Task prompt: Every line below from the one containing "Viewport: 933px width, 446px height." through the one containing "Task: Switch to the Principal tab" must be transcribed exactly. Omit all lines outside that stretch.

Records excerpted from a collection:
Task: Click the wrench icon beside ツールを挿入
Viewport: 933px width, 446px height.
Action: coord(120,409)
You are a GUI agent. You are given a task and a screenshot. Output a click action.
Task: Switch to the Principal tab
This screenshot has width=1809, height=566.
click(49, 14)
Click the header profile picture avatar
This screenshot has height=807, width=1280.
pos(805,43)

Response to this task:
Viewport: 933px width, 446px height.
Action: coord(120,409)
You are a GUI agent. You are given a task and a screenshot. Output a click action.
Task: Switch to the Principal tab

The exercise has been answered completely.